→ Prompt:
Find the lines of the listing that contain the string "computer", and return them.

Top of Records provided

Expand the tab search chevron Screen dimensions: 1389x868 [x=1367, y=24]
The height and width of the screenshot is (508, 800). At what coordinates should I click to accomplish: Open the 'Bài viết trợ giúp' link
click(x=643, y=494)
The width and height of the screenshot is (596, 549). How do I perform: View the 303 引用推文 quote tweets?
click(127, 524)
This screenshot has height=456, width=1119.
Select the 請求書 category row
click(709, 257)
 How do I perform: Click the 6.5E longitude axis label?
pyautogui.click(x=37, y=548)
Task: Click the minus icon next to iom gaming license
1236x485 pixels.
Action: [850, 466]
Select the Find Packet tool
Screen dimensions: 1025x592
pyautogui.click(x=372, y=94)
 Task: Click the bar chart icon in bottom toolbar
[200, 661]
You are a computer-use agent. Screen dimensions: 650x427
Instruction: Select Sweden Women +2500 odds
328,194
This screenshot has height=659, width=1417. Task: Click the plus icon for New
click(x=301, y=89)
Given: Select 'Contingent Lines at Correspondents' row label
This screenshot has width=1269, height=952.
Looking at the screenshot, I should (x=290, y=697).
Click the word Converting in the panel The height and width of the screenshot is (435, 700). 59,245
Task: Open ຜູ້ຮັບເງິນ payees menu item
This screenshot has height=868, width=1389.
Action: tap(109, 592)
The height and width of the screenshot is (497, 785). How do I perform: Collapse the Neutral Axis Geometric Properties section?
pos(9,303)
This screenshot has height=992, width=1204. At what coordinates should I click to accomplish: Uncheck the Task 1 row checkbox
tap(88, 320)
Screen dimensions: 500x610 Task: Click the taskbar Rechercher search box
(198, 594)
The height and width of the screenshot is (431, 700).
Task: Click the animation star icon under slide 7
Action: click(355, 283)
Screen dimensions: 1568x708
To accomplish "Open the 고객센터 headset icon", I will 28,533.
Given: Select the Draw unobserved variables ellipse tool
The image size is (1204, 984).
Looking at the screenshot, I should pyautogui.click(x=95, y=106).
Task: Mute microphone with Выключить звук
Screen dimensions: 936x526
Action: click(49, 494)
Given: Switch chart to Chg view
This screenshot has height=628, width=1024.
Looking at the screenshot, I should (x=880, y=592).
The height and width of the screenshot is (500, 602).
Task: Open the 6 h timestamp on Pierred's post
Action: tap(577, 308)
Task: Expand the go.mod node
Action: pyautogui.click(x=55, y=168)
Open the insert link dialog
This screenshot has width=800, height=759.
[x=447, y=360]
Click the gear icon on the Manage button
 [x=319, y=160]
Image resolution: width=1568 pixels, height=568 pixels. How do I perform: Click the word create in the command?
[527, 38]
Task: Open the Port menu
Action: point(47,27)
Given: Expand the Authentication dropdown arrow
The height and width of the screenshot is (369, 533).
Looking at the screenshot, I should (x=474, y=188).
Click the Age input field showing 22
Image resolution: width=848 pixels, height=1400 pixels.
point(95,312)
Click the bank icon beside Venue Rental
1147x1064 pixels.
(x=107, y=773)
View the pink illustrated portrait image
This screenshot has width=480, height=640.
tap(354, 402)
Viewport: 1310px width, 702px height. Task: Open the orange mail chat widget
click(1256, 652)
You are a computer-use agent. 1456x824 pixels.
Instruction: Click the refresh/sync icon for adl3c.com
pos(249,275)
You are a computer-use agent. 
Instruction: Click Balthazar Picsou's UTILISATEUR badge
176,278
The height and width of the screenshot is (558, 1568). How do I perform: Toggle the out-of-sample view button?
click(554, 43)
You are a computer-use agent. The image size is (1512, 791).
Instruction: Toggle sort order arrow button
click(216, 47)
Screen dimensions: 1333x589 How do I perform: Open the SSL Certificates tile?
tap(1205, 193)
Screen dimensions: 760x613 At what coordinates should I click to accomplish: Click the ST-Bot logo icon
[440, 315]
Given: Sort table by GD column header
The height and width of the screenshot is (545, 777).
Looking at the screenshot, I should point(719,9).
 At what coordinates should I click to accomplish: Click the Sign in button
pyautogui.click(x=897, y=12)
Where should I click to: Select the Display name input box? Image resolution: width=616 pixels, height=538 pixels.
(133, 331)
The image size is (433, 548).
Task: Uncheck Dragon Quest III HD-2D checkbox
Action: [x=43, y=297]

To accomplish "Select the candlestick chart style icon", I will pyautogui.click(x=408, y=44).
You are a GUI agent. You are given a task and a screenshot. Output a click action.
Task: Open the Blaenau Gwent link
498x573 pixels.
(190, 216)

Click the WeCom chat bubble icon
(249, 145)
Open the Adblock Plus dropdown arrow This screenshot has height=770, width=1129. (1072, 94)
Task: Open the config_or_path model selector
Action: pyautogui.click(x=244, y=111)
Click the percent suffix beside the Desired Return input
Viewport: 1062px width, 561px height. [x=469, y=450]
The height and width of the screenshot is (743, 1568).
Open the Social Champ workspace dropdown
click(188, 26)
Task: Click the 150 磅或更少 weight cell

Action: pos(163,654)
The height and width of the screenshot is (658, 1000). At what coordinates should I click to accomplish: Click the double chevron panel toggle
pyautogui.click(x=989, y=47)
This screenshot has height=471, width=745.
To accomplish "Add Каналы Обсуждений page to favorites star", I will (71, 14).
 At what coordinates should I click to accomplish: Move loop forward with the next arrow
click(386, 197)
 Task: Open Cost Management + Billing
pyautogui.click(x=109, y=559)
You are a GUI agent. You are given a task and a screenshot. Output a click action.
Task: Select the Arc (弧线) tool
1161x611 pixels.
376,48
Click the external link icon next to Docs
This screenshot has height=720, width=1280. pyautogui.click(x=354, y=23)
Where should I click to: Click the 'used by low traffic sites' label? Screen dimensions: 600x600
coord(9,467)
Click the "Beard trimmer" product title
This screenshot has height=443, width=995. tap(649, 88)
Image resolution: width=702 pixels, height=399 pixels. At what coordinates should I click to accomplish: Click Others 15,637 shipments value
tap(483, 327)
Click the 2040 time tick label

Bottom of Records provided

→ Response area:
You are a computer-use agent. Screen dimensions: 650x427
You are a computer-use agent. 1456x824 pixels.
You are a computer-use agent. 
You are a computer-use agent. The image size is (1512, 791).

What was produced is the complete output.